Saturday, April 7, 2007

April 7th - 11th: Mission Impossible

SATURDAY, APRIL 07, 2007 10:41 PM, PDT


Parent’s Note: Day +31


Mission Impossible:

'Good morning, Mr. Kelley. Your mission, should you choose to accept it, involves drinking 20 ounces of liquid. You have 14 hours to consume said quantity. As always, should any member of your team be caught or killed, the Secretary will disavow all knowledge of your actions. This message will self-destruct in five seconds.'

This was the charge given to Keith by the doctors this morning. It sounded pretty easy but it’s 10pm now and after 14 hours of gentle but firm reminders to drink he seems to be stuck somewhere around 18 ounces. Keith has never, ever been a big volume drinker so I’m leaning toward giving in and calling it close enough.

Mission impossible it is.


SUNDAY, APRIL 08, 2007 10:00 PM, PDT


Parent’s Note: Day +32


Scuttlebutt has it that Keith could be released as soon as Tuesday to move across the street to the Ronald McDonald House. That would be a great milestone and I think he is really ready for it. Josie and I are ready too – well almost. We still need a bit more instruction as to how to set up his IV rig for his overnight infusions but that’s about it.

Monday will be a busy day as it usually is, including a CT scan that will be used to establish a radiation plan for Keith. In a couple of weeks or so he’ll start to make daily visits to the hospital clinic over the course of a week to receive focused radiation treatment intended to “mop up” any suspect areas the scans might reveal.

Keith continues to feel great (I realize that this is repetitive information) and woke this morning to three big Easter baskets provided by some very thoughtful admirers. Later someone brought him a chocolate bunny and he promptly bit a leg off. It is surprising how many stories I have heard of former bone marrow patients returning to Packard where they received their treatment to give something back, either to show thanks to the staff or cheer up the current patients with fun surprises. Hopefully Keith will join these distinguished alumni and follow suit someday.

His mission once again today was to drink 20 ounces and he just called me from the hospital to proudly announce that unlike yesterday, today it was mission accomplished – he drank 22 ounces!
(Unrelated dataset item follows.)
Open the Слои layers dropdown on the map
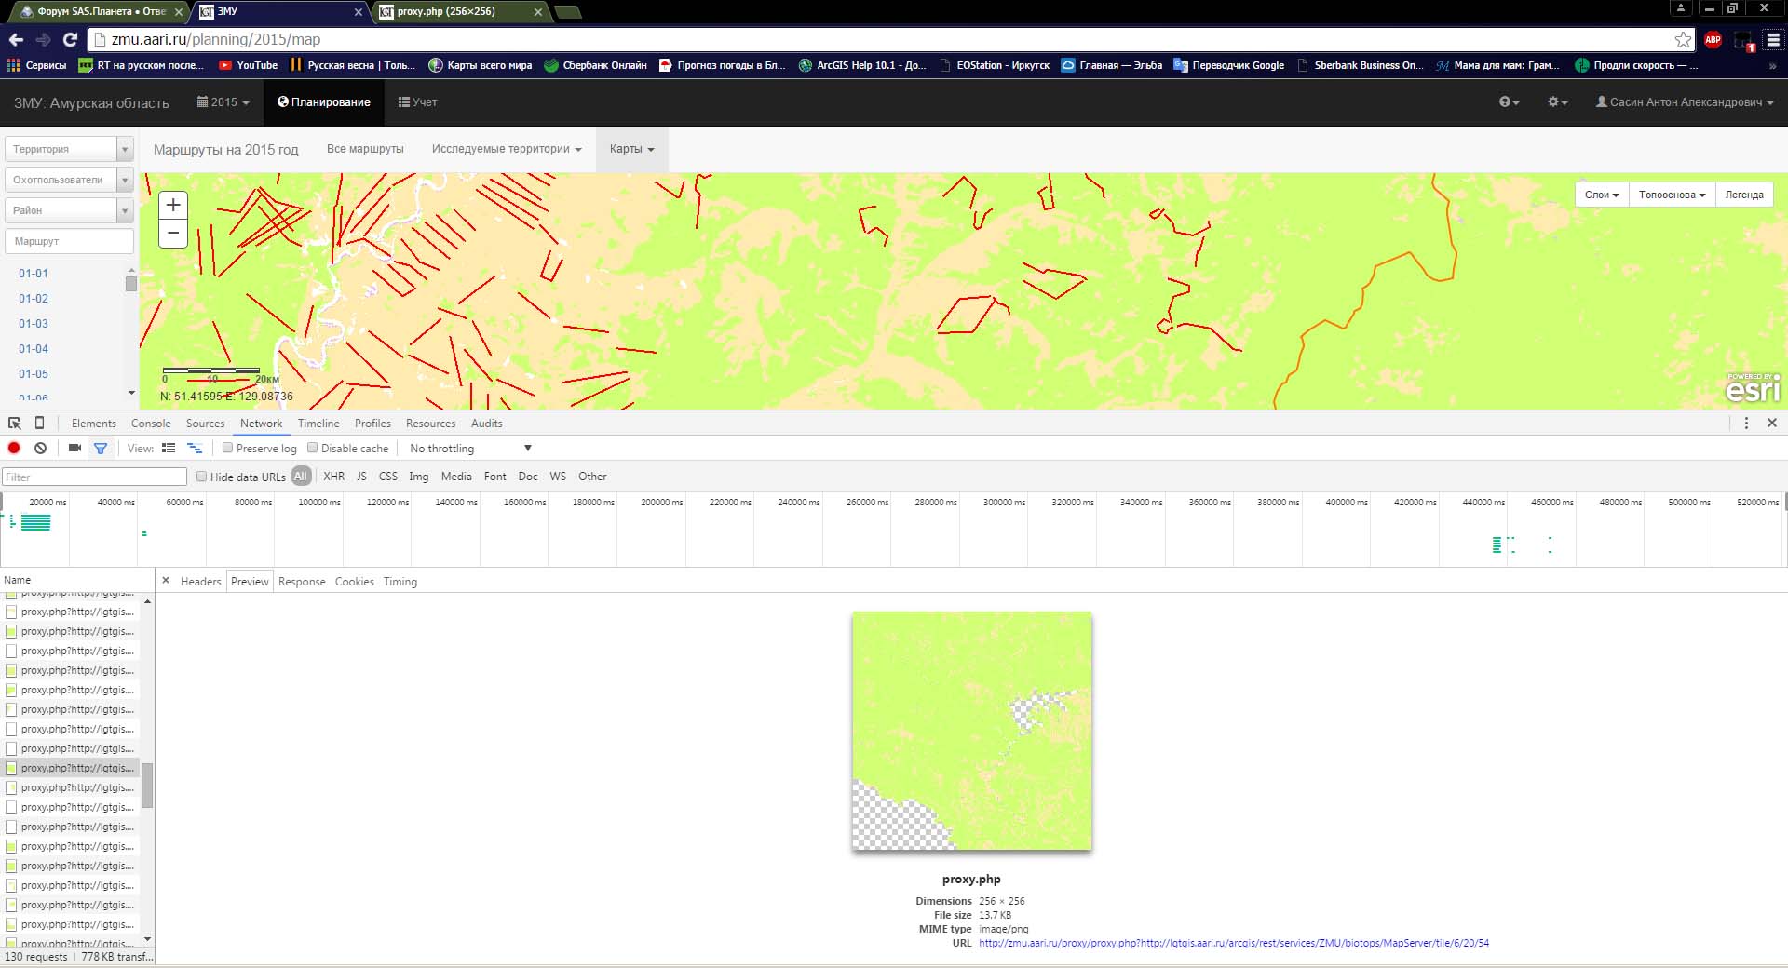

It’s like beating your best swim time at OPP. Continuing along this vein, he’s becoming more interested in the thought of food again, commenting that he “would really like a fajita or taco right about now.” Despite having an undersized build he’s always possessed an oversized interest in interesting food. I’ll consider his recovery complete when he’s eating with gusto once again.

Hmmm. Maybe I’ll bring him a Gepetto’s apple fritter even though it is probably a dietary taboo. That did the trick a while back.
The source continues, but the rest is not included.